__EXERCISE BRIEF__: Write out each record exactly as given, but do not include the pictures.

Saved entries:
********

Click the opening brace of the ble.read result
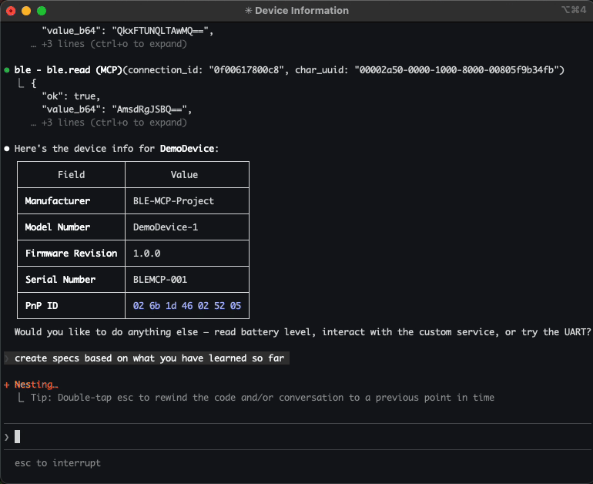593x484 pixels. (33, 83)
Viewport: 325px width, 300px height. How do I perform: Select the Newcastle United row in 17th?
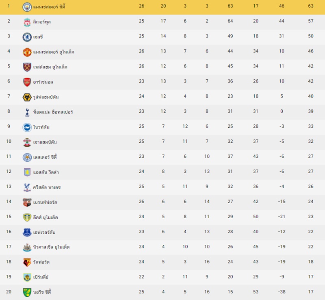(163, 247)
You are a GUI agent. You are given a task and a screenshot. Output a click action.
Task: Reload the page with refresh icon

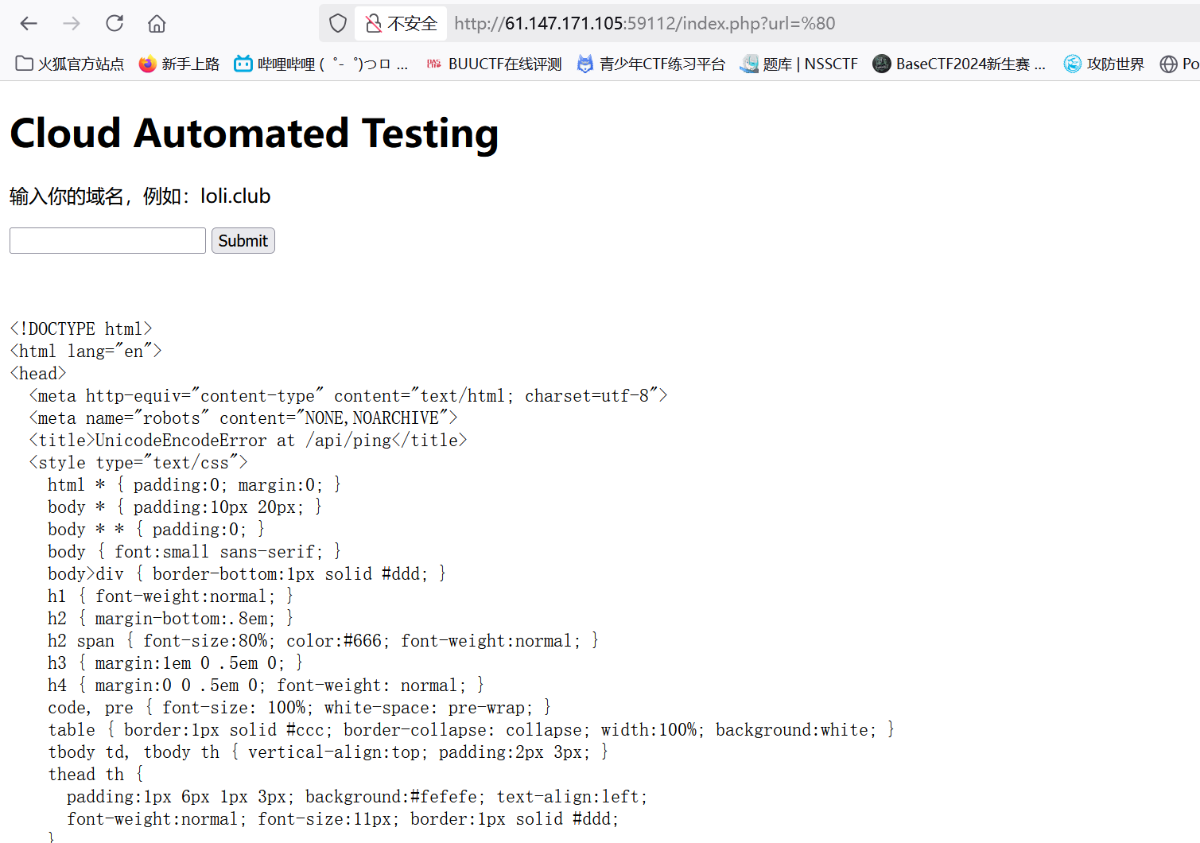[x=115, y=24]
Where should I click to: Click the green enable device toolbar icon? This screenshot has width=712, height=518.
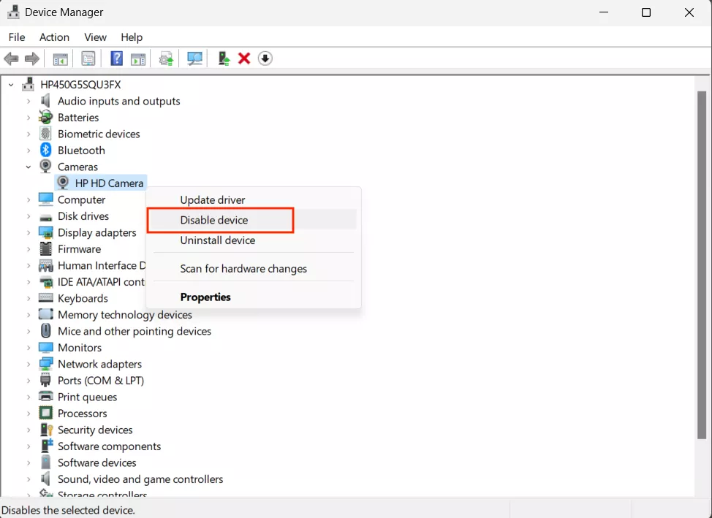pos(224,58)
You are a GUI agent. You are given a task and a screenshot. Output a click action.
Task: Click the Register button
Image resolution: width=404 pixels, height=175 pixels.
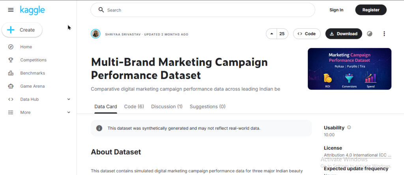click(x=370, y=10)
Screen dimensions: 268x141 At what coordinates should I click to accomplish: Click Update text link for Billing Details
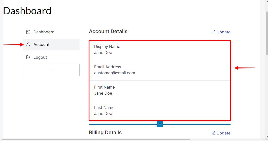pos(223,133)
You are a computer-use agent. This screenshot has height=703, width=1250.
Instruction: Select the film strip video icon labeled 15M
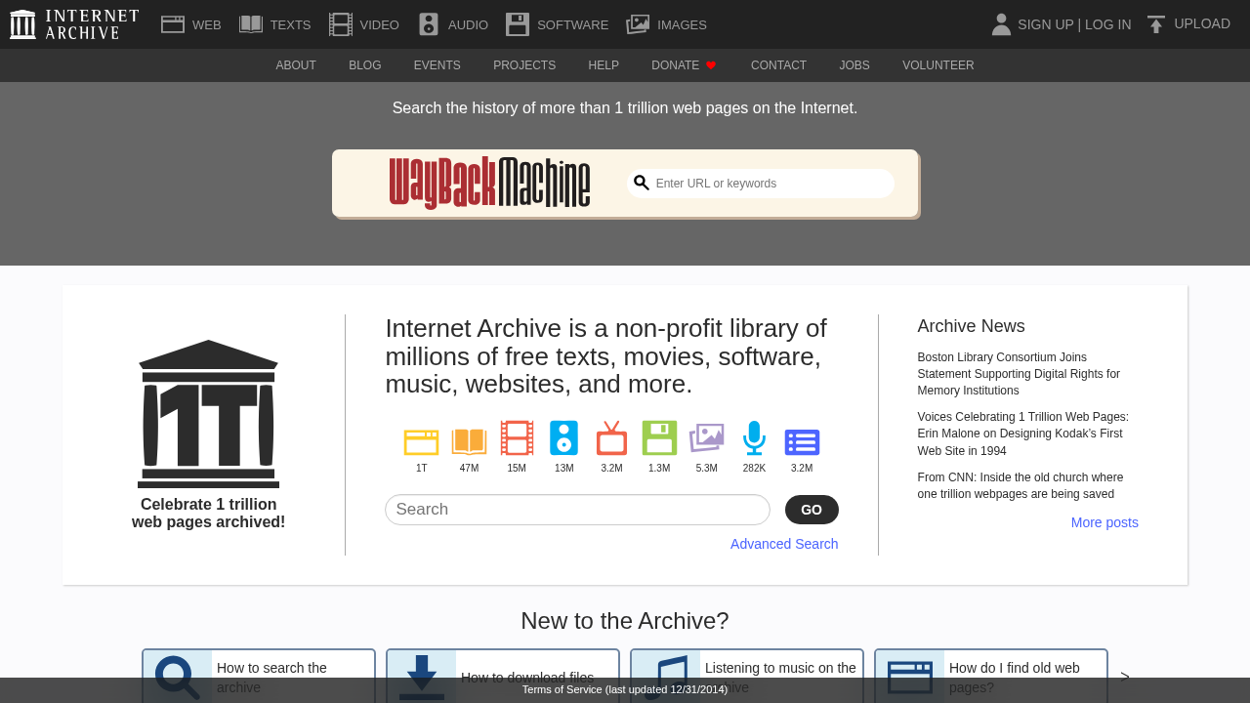[x=517, y=438]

********

__ANSWER AREA__:
Click the opening brace of the ble.read result
593x484 pixels. (33, 83)
Viewport: 325px width, 300px height. How do I perform: Select the Newcastle United row in 17th?
(163, 247)
You are a GUI agent. You are given a task and a screenshot. Output a click action.
Task: Reload the page with refresh icon

[x=115, y=24]
Where should I click to: Click the green enable device toolbar icon? This screenshot has width=712, height=518.
pos(224,58)
You are a GUI agent. You are given a task and a screenshot. Output a click action.
Task: Click the Register button
Image resolution: width=404 pixels, height=175 pixels.
click(x=370, y=10)
Screen dimensions: 268x141 At what coordinates should I click to accomplish: Click Update text link for Billing Details
pos(223,133)
You are a computer-use agent. This screenshot has height=703, width=1250.
Instruction: Select the film strip video icon labeled 15M
[x=517, y=438]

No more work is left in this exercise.